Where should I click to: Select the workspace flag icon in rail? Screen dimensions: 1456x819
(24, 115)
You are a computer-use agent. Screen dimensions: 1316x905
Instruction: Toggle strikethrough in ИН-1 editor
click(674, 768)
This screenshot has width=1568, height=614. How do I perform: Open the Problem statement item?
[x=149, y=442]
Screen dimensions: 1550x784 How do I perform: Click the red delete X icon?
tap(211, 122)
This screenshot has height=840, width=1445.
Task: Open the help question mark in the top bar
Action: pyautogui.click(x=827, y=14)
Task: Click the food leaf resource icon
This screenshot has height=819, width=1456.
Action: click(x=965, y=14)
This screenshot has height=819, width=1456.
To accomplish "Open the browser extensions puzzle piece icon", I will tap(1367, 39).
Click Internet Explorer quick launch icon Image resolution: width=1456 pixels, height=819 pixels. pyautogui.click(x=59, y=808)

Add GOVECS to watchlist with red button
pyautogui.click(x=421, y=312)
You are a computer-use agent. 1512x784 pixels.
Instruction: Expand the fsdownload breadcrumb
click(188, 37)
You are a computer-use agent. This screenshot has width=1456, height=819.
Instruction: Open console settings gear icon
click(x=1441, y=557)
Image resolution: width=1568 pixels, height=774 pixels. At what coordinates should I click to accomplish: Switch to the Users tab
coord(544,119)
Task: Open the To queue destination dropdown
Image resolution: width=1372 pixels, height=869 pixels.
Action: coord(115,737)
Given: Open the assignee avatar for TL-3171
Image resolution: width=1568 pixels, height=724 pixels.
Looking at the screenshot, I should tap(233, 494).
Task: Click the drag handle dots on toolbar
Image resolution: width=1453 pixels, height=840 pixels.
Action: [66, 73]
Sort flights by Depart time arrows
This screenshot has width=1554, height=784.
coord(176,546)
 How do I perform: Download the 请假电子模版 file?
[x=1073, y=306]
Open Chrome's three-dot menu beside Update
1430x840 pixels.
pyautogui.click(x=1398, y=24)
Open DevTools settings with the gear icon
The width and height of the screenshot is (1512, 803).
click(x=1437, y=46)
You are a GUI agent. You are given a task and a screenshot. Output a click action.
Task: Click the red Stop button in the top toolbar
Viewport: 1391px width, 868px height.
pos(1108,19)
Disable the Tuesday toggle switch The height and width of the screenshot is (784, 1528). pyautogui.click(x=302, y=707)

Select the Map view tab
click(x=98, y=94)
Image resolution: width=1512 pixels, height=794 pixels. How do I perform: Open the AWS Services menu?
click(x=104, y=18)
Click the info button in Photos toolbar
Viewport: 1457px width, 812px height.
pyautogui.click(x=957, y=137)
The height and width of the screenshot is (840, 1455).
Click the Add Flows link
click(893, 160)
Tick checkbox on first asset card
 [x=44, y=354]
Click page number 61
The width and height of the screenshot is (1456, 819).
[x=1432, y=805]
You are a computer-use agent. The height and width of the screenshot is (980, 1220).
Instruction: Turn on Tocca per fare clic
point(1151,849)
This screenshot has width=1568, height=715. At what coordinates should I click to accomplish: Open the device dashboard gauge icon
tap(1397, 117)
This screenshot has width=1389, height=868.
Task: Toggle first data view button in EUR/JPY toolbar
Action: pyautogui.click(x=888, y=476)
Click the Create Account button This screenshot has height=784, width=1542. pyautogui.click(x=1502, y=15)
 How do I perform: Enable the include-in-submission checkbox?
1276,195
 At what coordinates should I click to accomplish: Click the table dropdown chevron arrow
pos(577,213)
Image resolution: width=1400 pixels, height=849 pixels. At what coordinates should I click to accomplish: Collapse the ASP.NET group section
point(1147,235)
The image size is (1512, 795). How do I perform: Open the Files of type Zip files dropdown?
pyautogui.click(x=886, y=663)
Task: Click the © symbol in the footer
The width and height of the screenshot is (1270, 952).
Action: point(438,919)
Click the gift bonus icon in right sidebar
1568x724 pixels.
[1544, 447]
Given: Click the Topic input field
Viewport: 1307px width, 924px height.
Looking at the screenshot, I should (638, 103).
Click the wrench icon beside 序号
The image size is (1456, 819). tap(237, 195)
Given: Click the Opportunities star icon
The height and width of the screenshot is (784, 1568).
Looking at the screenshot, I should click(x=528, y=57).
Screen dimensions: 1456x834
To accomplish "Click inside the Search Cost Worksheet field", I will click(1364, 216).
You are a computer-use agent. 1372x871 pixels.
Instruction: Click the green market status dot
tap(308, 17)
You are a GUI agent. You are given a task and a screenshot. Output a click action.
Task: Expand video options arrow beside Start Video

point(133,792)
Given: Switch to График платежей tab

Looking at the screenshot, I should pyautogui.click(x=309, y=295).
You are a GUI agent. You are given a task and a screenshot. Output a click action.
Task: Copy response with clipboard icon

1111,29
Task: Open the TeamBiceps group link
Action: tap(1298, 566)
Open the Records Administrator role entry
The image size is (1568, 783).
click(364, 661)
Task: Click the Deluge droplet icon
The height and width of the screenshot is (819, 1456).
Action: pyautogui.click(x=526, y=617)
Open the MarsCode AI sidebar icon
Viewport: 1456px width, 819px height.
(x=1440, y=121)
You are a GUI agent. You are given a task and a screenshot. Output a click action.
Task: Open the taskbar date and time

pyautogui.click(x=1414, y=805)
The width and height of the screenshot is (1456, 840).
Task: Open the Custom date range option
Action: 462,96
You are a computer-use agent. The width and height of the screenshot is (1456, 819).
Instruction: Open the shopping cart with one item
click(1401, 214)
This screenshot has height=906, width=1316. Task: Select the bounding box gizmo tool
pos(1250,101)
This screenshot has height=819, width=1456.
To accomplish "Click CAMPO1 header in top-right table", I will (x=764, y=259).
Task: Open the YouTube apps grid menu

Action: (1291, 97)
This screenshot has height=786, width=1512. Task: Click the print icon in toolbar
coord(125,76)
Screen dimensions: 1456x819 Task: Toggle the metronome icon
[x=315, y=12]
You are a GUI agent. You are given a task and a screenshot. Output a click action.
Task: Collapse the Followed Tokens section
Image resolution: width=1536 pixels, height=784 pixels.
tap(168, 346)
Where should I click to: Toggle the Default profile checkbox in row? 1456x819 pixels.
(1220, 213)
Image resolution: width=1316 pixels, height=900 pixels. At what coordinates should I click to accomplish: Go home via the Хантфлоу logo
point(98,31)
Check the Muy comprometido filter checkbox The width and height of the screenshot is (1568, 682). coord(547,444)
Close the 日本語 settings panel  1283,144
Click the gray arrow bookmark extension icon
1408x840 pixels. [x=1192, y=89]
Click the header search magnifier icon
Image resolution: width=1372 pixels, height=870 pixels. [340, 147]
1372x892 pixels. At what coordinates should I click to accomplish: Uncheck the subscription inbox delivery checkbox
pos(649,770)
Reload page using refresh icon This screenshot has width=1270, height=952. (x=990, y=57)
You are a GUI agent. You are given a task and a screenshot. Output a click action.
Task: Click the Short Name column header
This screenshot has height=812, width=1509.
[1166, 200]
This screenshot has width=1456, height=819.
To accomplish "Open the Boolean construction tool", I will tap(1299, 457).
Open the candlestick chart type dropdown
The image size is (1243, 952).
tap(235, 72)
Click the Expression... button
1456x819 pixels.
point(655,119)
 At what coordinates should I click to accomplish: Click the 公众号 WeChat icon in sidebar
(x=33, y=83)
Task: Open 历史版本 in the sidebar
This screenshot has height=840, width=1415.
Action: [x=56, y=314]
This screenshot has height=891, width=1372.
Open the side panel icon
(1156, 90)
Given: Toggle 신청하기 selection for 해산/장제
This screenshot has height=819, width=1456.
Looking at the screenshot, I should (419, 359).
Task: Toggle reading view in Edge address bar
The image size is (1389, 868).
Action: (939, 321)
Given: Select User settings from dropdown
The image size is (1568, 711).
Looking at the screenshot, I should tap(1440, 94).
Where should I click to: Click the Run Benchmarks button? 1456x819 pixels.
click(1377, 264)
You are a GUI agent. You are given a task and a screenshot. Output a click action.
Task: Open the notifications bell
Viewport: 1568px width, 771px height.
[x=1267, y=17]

────────────────────

From the records above, copy every line that includes the word "right".

Click the gift bonus icon in right sidebar
To accomplish "Click CAMPO1 header in top-right table", I will (x=764, y=259).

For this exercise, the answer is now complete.